4. Concluding Remarks

The reported data described in the present review show that there is scientific evidence supporting the beneficial effects of microalgae and the different types of macroalgae (green, red and brown) on liver steatosis in rodent models (Figure 1). The vast majority of the reported studies analysed the preventive effects, since algae were administered to animals together with the diet that induced liver steatosis. The positive effect has been demonstrated using a wide range of doses in the diet, 7.5 to 300 mg/kg body weight/day or 1 to 10% and experimental periods ranging from 3 to 16 weeks. Different ways of algae administration have been used in the published studies, included in the diet, included in the drinking water or administered by oral gavage, and all of them have been adequate to show the beneficial effects of algae.

Two important limitations of the scientific knowledge available to date are: (a) very few studies have investigated the mechanisms of action underlying the preventive effects of algae on liver steatosis, (b) for the majority of the algae studied, a single paper has been reported and thus, it is not possible to establish the best conditions so as to recognise their beneficial effects and (c) all the studies have been performed in male rodents, and consequently potential sexual dimorphism has not been addressed. In this scenario, further studies are necessary not only to clarify the mechanisms of action of the anti-steatotic effects of algae, but also to analyse their potential effects on the management of liver steatosis when this alteration is already developed.
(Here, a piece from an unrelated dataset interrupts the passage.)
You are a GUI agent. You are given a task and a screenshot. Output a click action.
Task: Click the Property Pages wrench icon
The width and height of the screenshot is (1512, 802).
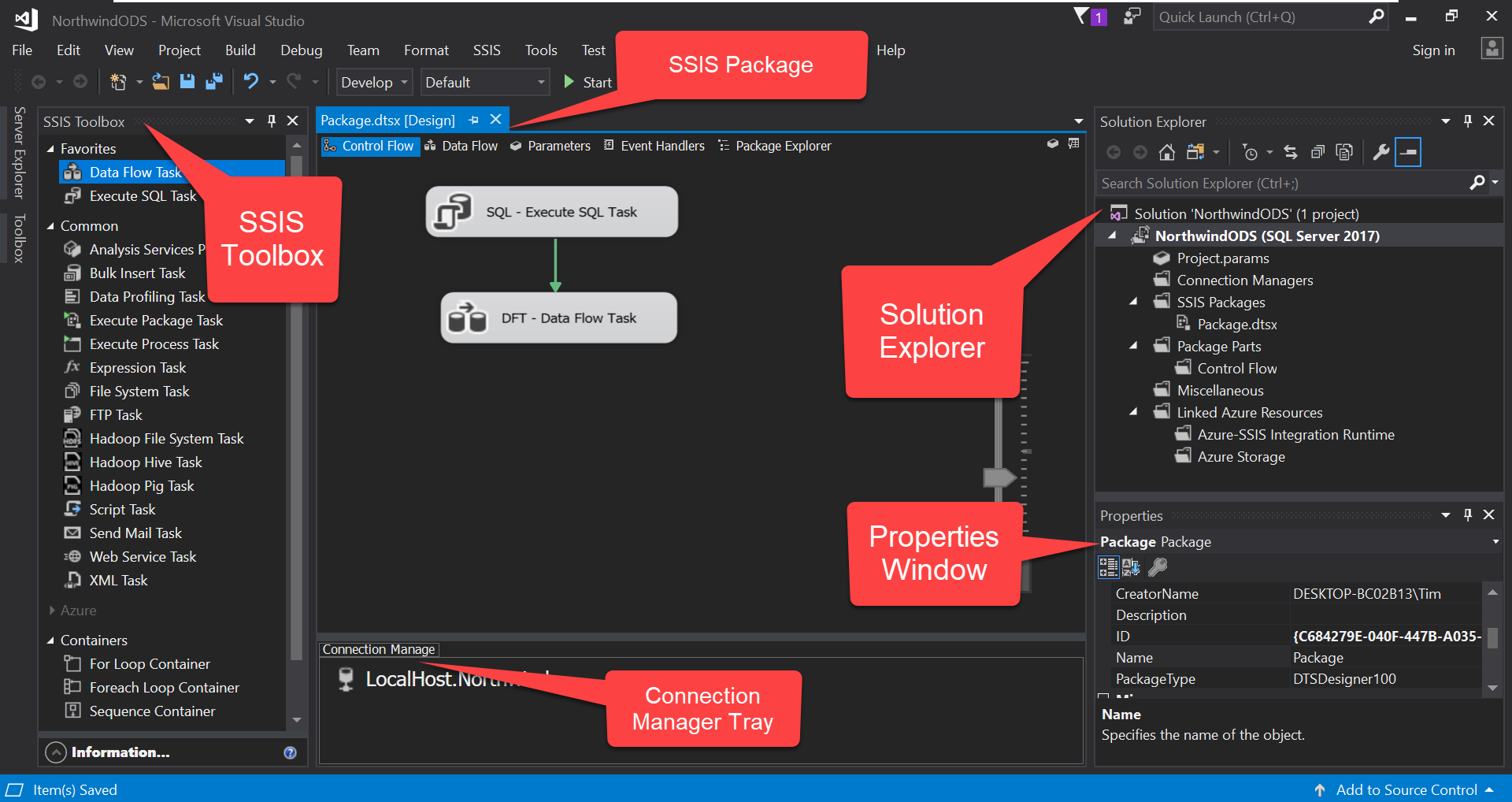(1158, 566)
Moreover, the beneficial effects of algae observed in rodent need to be standardised to humans, before we can start thinking about these products as the new tools in the fight against fatty liver. To date, only two studies have addressed the effects of seaweeds on liver steatosis, a study where Chlorella vulgaris was administered as a nutraceutical (tablets) and another study based on the daily algae consumption of the studied population. Despite the great differences in terms of experimental design, both of them revealed positive aspects of algae consumption.

Taking into account that the susceptibility to develop NAFLD depends on genetic background, among other factors [35], it is important to address future studies devoted to analysing potential interactions of algae treatments with genetics and epigenetics, in order to established which subjects can get the most benefit, in the framework of personalised nutrition. Another factor with an important role in the development of NAFLD is gut microbiota [36]. Considering that several components of algae are able to modify microbiota composition [37,38,39], an interesting field of future research is to establish the relationship between these modifications and the improvement of NAFLD produced by algae.